We created 200 µl of 2.5 µM fluorescein stock solution and serially diluted it 1:2 with 1x PBS across plate columns 1-11. We then mixed 100 µl of fluorescein 5x stock solution with 100 µl of PBS in each well. Column 12 contained only 100 µl PBS buffer. This calibration plate was then measured in our plate reader under standard GFP settings and no path length correction to give us a standard measurement curve.

Cell Measurement Protocol

  1. Inoculate 2 colonies per DNA sample on 5-10 ml LB + Chloramphenicol. Grow 16-18 hours at 37˚C and 220 rpm
  2. Measure OD600 of overnight cultures
  3. Dilute cultures to a target OD600 of 0.02 in 10 ml 0.5x LB medium + Chloramphenicol and incubate at 37˚C and 220 rpm
  4. Take 1% of total volume (100 µl) samples at 0, 1, 2, 3, 4, 5, and 6 hours of incubation
  5. Place samples on ice and measure OD and Fl at the end of sampling point
Figure 2: An illustration of the InterLab Study's protocol, done by team member Taylor Pullinger.

Data & Results

Figure 3: Our team's Abs600 curve, as calculated by iGEM's official InterLab spreadsheet.

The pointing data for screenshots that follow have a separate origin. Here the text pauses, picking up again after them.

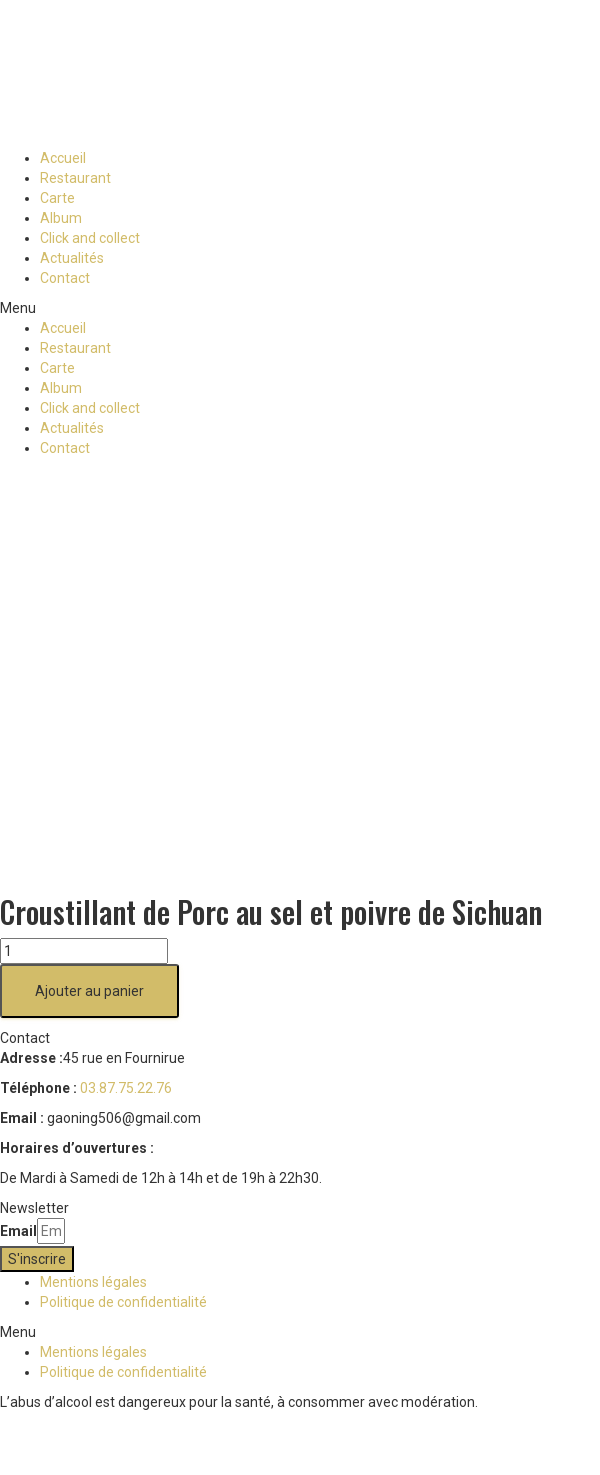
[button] (300, 308)
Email (18, 1231)
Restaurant (75, 178)
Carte (57, 198)
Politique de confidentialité (123, 1302)
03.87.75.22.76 (126, 1088)
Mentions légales (93, 1282)
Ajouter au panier (89, 991)
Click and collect (90, 238)
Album (61, 218)
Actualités (72, 258)
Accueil (63, 158)
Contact (65, 278)
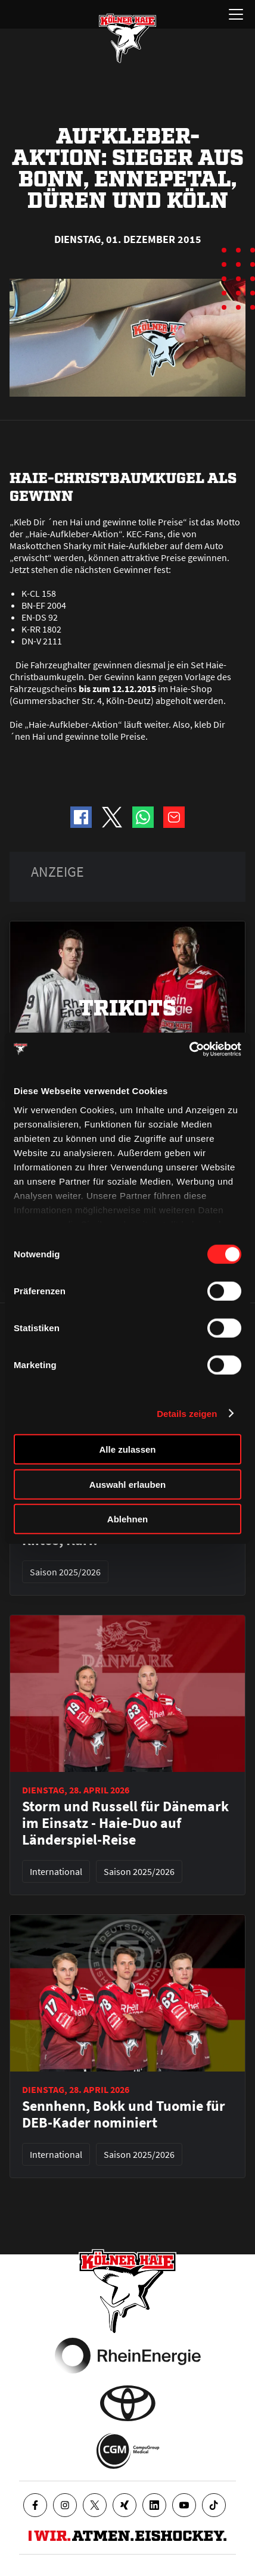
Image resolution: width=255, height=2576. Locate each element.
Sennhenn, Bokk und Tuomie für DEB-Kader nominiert (123, 2114)
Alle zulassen (127, 1449)
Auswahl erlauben (127, 1484)
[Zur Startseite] (127, 38)
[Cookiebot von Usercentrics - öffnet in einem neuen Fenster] (189, 1049)
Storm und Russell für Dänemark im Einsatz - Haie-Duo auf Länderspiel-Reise (125, 1823)
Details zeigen (187, 1413)
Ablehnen (127, 1519)
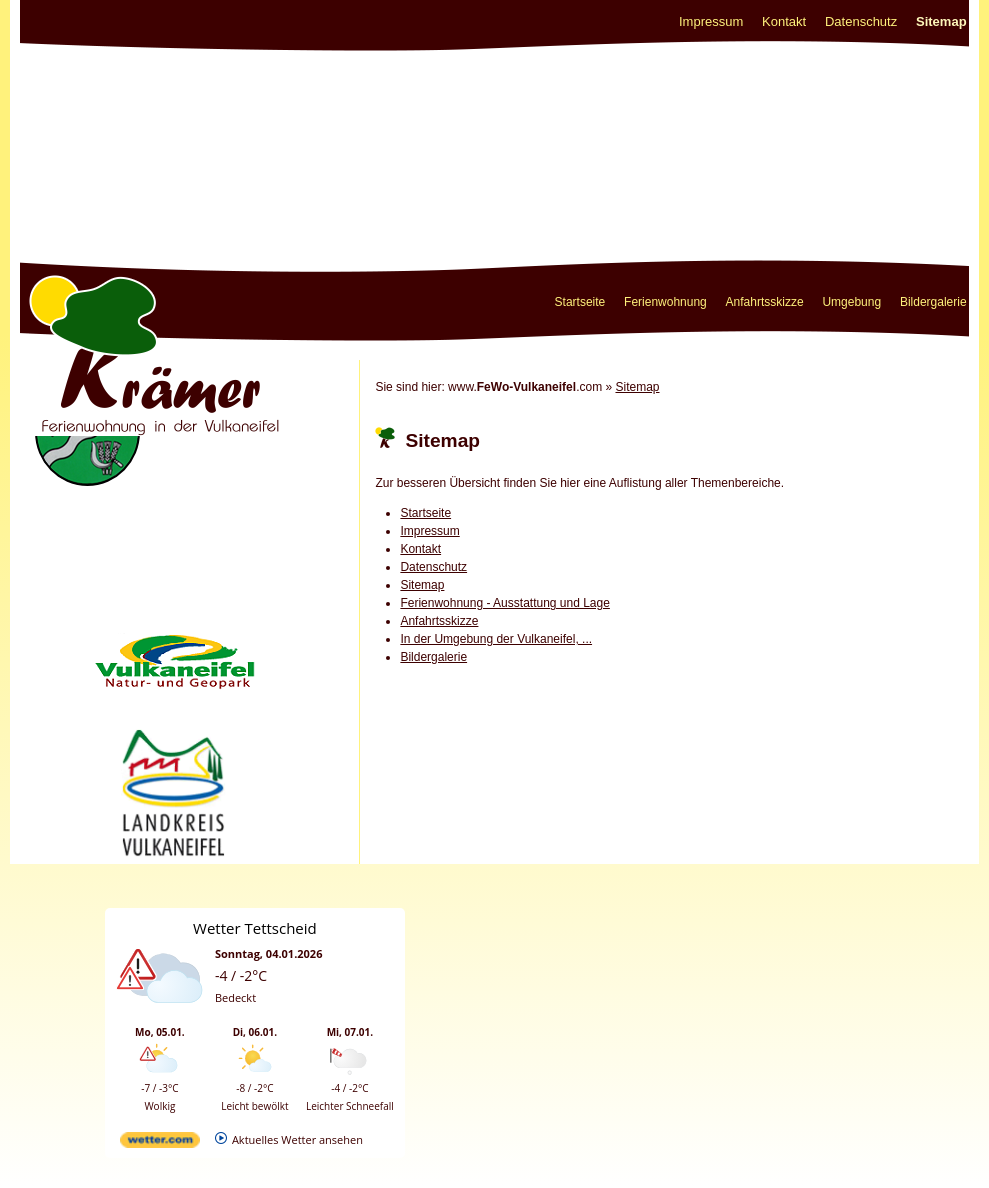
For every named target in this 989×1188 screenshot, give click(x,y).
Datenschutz (861, 21)
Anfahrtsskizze (765, 302)
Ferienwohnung (665, 302)
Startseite (580, 302)
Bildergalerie (933, 302)
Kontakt (784, 21)
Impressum (711, 21)
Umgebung (851, 302)
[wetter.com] (160, 1143)
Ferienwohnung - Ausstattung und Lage (504, 603)
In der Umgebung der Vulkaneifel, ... (496, 639)
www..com (525, 387)
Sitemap (941, 21)
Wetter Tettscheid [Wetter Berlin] (255, 928)
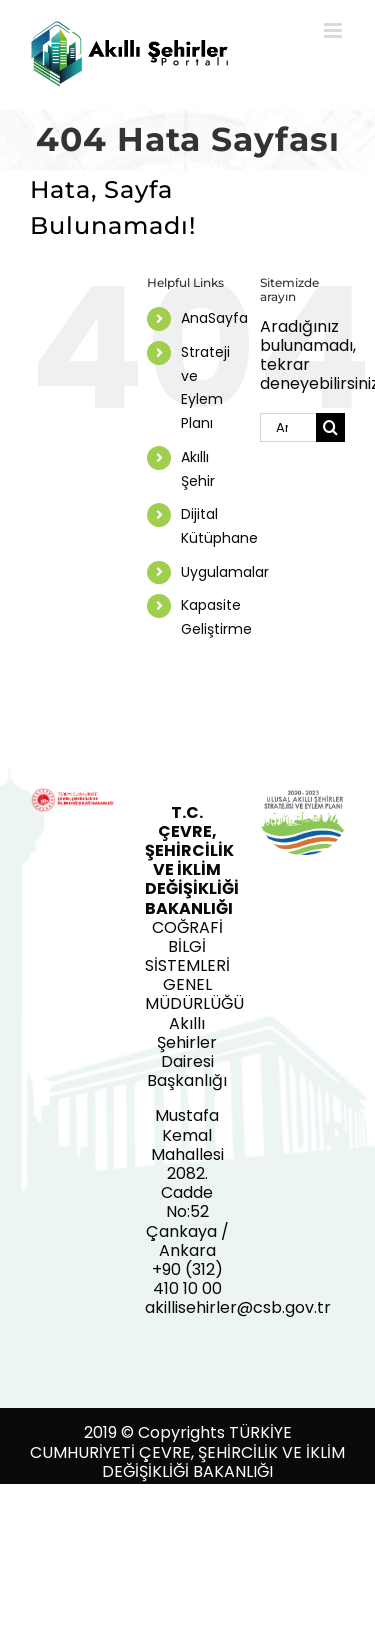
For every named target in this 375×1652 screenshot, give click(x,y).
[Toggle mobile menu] (334, 30)
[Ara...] (288, 427)
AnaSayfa (214, 318)
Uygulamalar (225, 572)
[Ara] (330, 427)
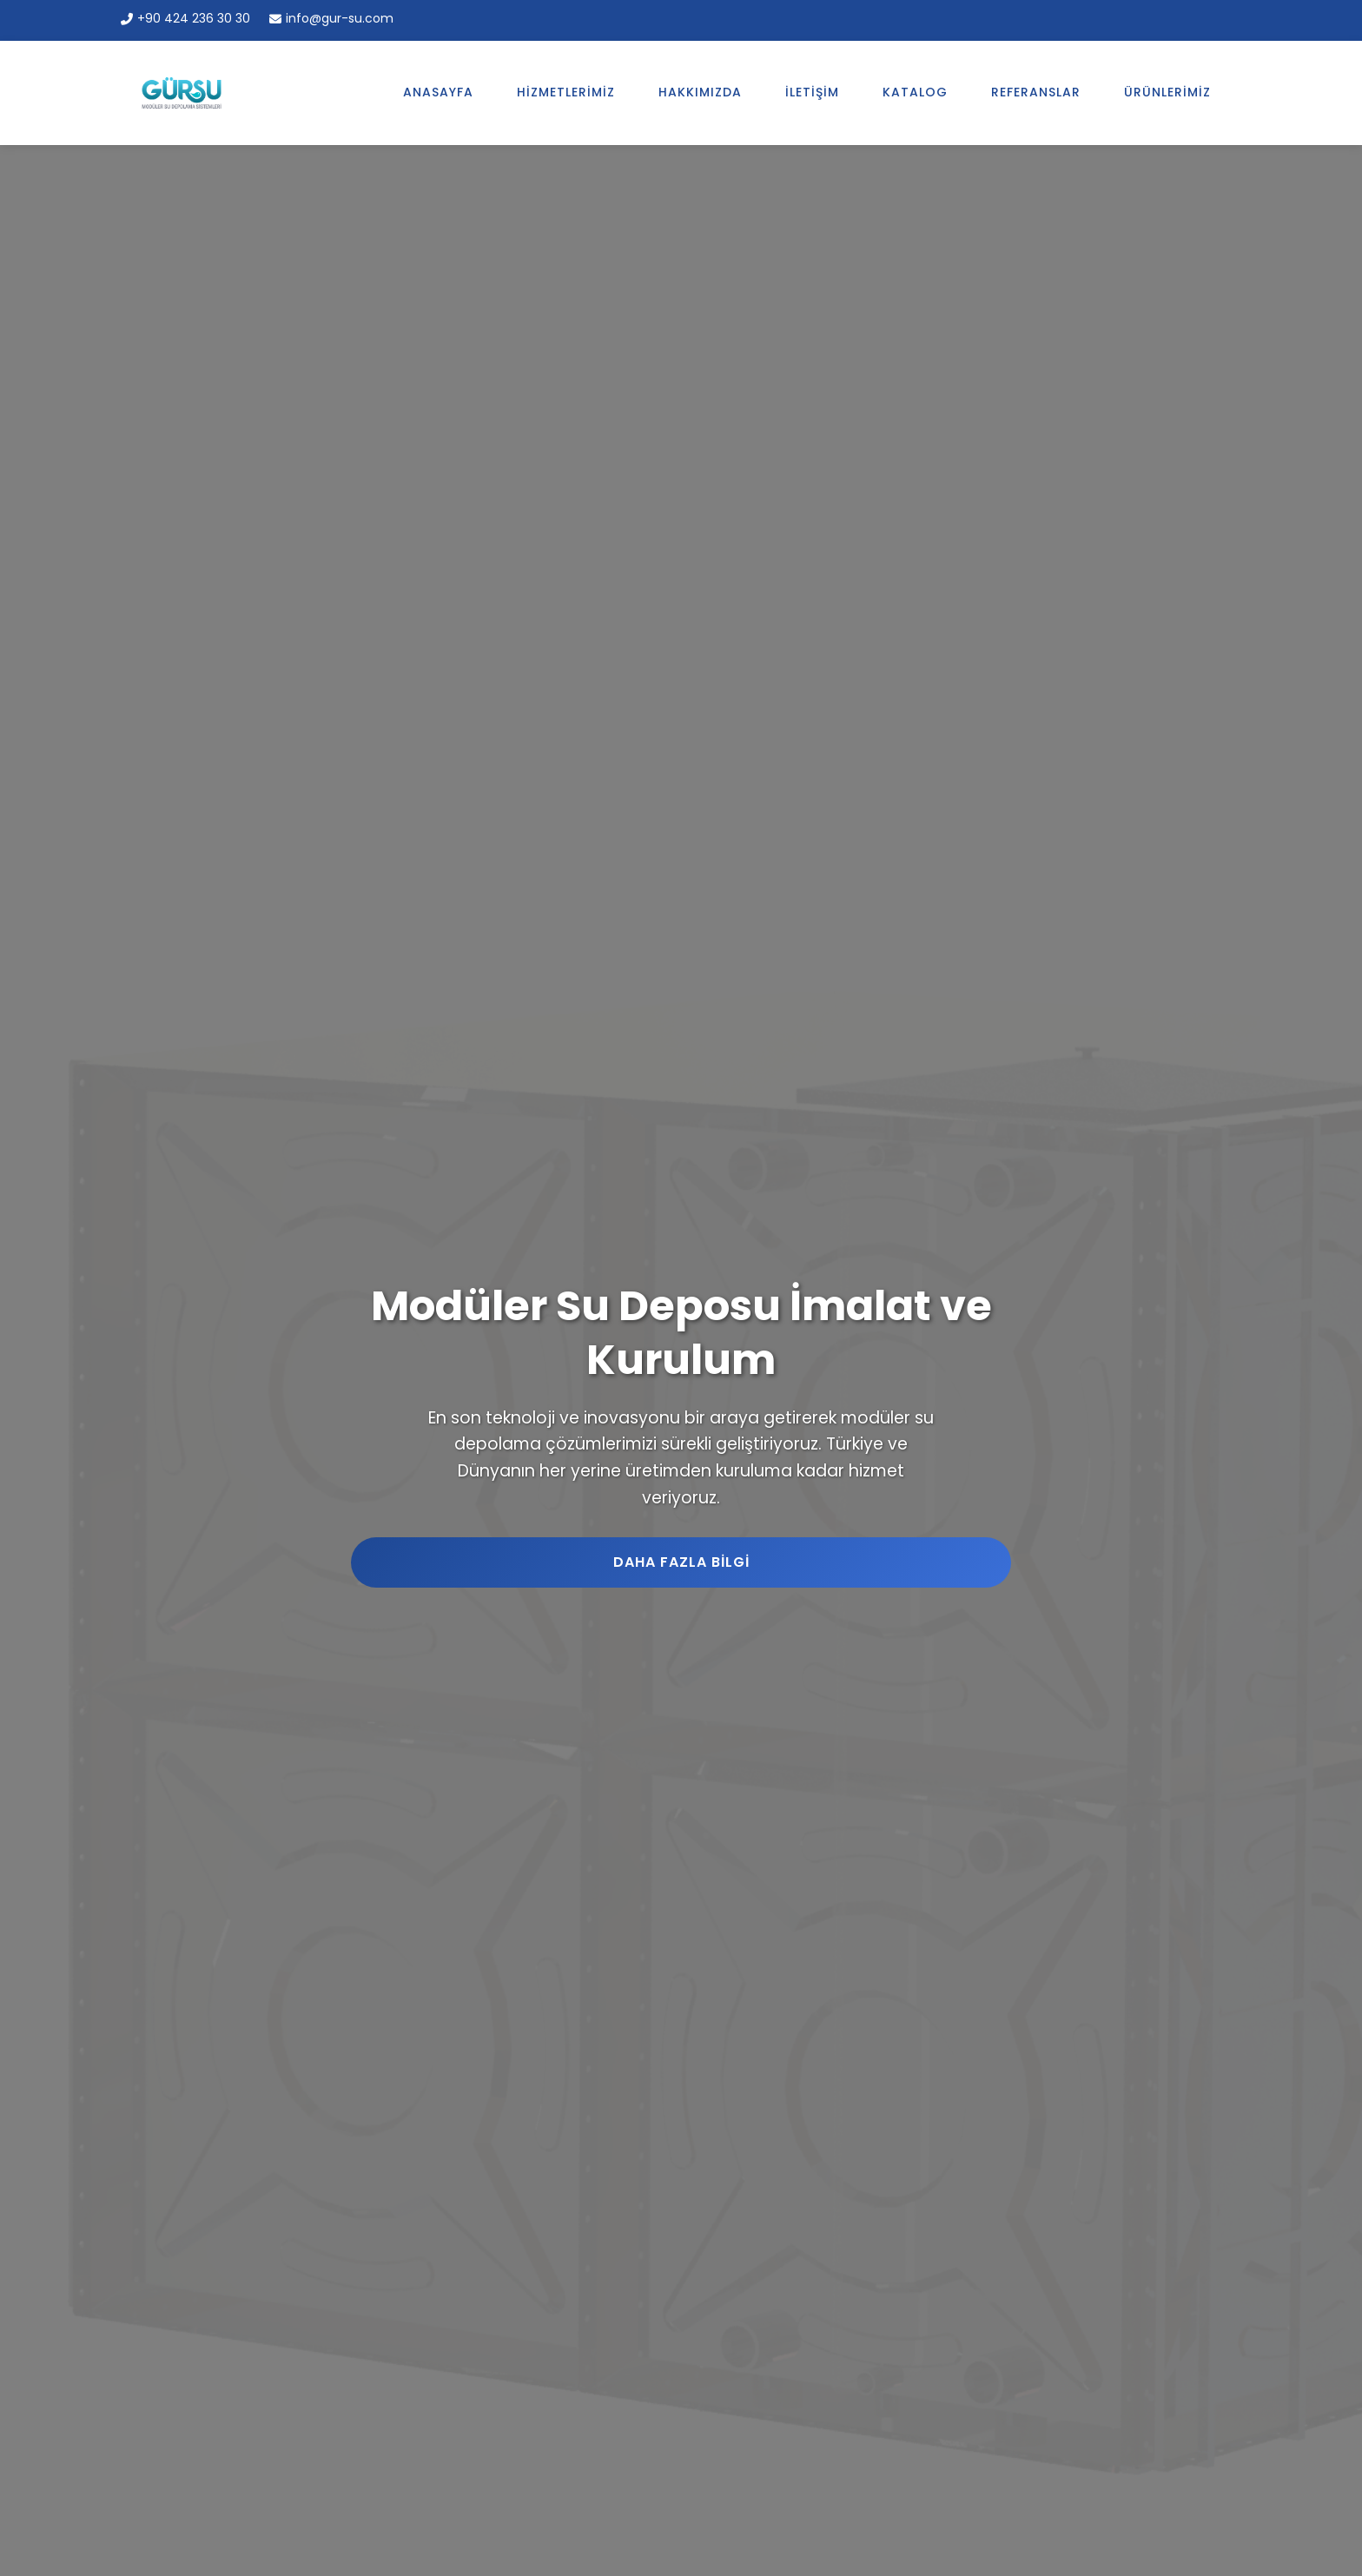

For our Abs600 and OD600 data, we used a Synergy HT plate reader and a 96-well plate. We used the following settings:
Wavelengths: 600
Pathlength correction: 977/900
Absorbance at 1 cm: 0.18

For our fluorescence data, we used a Synergy HT plate reader and a 96-well plate. We used the following settings:
Excitation: 485/20
Emission: 528/20
Optics: Top
Gain: 35
Read height: 1mm
Figure 4: Our team's fluorescence graph, made from our raw fluorescence data and calculated by iGEM's official InterLab spreadsheet.
Figure 5: Our team's Abs600 data divided by our fluorescence data, calculated as an average with a standard deviation on a curve by iGEM's official InterLab spreadsheet.

Upon collecting our data, we uploaded our raw numbers into the provided spreadsheet
"Stanford-Brown_iGEM2016_Interlab_Sheet_1" and allowed for iGEM's number crunching algorithms to generate standard curves for our experiments. The filled out spreadsheet was then emailed to iGEM headquarters to be submitted as a data point in the 2016 InterLab Measurement Study!